First Responder Reactions After a Suicide
Employees who have experienced the suicide of a co-worker lose more than just a colleague. Oftentimes they are close friends and confidants. Working the number of hours they do requires more time on the job than off, creating work “families” for employees. As a cloistered profession that keeps to itself, these groups of people share trust and kinship unique to most workplaces. Thus, when one of them takes his or her life by suicide, the result is often a deep and pervasive sadness that can never completely dissipate. We find that these employees will likely succumb to maladaptive coping behaviors such as increased use of substances (alcohol, drugs, over-the-counter medications), and high-risk behaviors such as driving recklessly or engaging in other dangerous or self-injurious activities.
Self-care issues become essential for employees who have either felt the loss of one of their own or are having thoughts about self-harm. It is crucial that these first responders use aggressive time management so that when they are off the job they are “on” something else. It is essential that they pay attention to their body/mind/spirit needs and appropriately address them in healthy ways. We are all aware of the importance of good nutrition, exercise, and sleep, however we are now seeing other ways to enhance employees’ health. These include helping them understand that growth can come through trauma. We are beginning to see the importance of helping these employees use their abilities to overcome trauma with an enhanced sense of purpose and value (even if they don’t feel this coming from their leadership), and making sure protective factors are in place, such as feeling connected to others, having healthy tolerance to stress, and keeping their personal priorities in order. The goal is to “work to live”, not “live to work”.
People who have experienced deep loss can achieve a positive outcome through what is known as “post-traumatic growth”. It allows for the opportunity to seek new possibilities and pathways, a deeper appreciation of life and relationships, personal strength that was not originally evident, and changes in spiritual beliefs and activities. Thriving under and through pressure is how first responder employees can manage negative effects of traumatic stress and live healthier, happier lives.

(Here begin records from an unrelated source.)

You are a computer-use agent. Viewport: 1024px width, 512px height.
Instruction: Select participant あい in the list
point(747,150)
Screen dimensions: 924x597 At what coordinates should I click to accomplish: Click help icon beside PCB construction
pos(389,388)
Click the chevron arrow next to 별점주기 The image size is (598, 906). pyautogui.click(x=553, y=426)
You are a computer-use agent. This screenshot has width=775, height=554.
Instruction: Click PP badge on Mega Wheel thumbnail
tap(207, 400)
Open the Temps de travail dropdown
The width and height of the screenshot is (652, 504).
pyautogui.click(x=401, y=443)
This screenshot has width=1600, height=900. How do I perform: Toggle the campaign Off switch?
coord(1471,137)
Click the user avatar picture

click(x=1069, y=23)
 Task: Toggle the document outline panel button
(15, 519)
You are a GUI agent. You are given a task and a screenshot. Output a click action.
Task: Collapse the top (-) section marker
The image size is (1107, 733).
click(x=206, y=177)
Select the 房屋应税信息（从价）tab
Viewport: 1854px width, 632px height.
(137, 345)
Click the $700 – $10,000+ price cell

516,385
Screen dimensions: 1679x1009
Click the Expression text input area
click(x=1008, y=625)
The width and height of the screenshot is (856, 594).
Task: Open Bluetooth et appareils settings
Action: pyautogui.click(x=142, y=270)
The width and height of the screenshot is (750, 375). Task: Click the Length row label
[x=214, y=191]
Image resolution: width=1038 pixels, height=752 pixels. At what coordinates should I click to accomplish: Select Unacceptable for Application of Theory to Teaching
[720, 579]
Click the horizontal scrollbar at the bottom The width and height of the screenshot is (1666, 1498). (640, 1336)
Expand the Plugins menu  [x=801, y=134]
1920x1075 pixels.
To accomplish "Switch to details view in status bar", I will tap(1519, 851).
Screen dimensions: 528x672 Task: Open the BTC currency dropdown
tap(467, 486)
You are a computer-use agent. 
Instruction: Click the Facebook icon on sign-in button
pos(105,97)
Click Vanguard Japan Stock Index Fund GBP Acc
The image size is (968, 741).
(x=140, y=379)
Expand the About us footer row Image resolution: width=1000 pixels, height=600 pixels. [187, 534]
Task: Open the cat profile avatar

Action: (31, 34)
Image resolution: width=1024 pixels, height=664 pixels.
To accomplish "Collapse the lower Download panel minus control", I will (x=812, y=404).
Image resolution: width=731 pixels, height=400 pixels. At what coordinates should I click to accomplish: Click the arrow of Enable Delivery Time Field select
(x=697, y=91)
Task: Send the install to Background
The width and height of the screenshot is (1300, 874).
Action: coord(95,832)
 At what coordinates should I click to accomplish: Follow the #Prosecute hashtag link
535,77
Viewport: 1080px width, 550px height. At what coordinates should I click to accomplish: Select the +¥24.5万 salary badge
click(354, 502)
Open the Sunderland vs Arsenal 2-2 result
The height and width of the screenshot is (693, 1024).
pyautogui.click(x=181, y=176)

To that end, we must make it our priority to offer the best, most effective clinical services to these employees. In the clinical industry, there are a minority of counselors who have extensive experience working with first responder employees and their families. Oftentimes a call to the “800” number results in getting a clinician who is geographically close by zip code, versus having knowledge about the uniqueness of first responder experience. Working with employees who have had a bad clinical interaction has shown me that these individuals can come out actually re-traumatized by speaking with a clinician that does not understand the job, its language, and its profound effects.